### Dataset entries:
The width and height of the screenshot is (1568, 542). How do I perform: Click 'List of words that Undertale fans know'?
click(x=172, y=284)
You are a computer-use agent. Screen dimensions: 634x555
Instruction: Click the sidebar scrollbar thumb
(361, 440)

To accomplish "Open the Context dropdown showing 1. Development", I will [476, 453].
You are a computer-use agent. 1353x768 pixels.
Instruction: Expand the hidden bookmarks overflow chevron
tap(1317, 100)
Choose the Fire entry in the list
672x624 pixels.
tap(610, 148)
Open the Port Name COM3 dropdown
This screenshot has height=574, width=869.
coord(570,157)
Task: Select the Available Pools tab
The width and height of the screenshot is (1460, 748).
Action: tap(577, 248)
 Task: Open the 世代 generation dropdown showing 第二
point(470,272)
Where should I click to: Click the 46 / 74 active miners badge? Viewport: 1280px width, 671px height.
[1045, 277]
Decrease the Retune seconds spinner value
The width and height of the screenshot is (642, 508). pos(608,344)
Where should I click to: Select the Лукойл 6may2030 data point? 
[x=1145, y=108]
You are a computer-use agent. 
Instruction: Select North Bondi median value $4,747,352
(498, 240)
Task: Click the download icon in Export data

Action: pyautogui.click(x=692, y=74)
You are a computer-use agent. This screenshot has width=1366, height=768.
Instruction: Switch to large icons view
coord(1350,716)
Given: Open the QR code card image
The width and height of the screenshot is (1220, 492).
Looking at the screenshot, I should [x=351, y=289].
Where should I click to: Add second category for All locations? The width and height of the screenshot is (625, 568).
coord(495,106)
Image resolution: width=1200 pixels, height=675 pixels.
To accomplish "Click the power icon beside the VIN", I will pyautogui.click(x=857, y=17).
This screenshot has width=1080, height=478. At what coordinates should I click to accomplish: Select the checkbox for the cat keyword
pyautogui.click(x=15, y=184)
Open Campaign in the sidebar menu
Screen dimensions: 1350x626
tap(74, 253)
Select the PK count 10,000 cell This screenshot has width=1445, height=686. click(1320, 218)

### What is being asked:
Output the records exactly.

### Answer section:
The width and height of the screenshot is (1568, 542). How do I perform: Click 'List of words that Undertale fans know'?
click(x=172, y=284)
You are a computer-use agent. Screen dimensions: 634x555
Instruction: Click the sidebar scrollbar thumb
(361, 440)

To accomplish "Open the Context dropdown showing 1. Development", I will [476, 453].
You are a computer-use agent. 1353x768 pixels.
Instruction: Expand the hidden bookmarks overflow chevron
tap(1317, 100)
Choose the Fire entry in the list
672x624 pixels.
tap(610, 148)
Open the Port Name COM3 dropdown
This screenshot has height=574, width=869.
coord(570,157)
Task: Select the Available Pools tab
The width and height of the screenshot is (1460, 748).
Action: tap(577, 248)
 Task: Open the 世代 generation dropdown showing 第二
point(470,272)
Where should I click to: Click the 46 / 74 active miners badge? Viewport: 1280px width, 671px height.
[1045, 277]
Decrease the Retune seconds spinner value
The width and height of the screenshot is (642, 508). pos(608,344)
Where should I click to: Select the Лукойл 6may2030 data point? 
[x=1145, y=108]
You are a computer-use agent. 
Instruction: Select North Bondi median value $4,747,352
(498, 240)
Task: Click the download icon in Export data

Action: pyautogui.click(x=692, y=74)
You are a computer-use agent. This screenshot has width=1366, height=768.
Instruction: Switch to large icons view
coord(1350,716)
Given: Open the QR code card image
The width and height of the screenshot is (1220, 492).
Looking at the screenshot, I should [x=351, y=289].
Where should I click to: Add second category for All locations? The width and height of the screenshot is (625, 568).
coord(495,106)
Image resolution: width=1200 pixels, height=675 pixels.
To accomplish "Click the power icon beside the VIN", I will pyautogui.click(x=857, y=17).
This screenshot has width=1080, height=478. At what coordinates should I click to accomplish: Select the checkbox for the cat keyword
pyautogui.click(x=15, y=184)
Open Campaign in the sidebar menu
Screen dimensions: 1350x626
tap(74, 253)
Select the PK count 10,000 cell This screenshot has width=1445, height=686. click(1320, 218)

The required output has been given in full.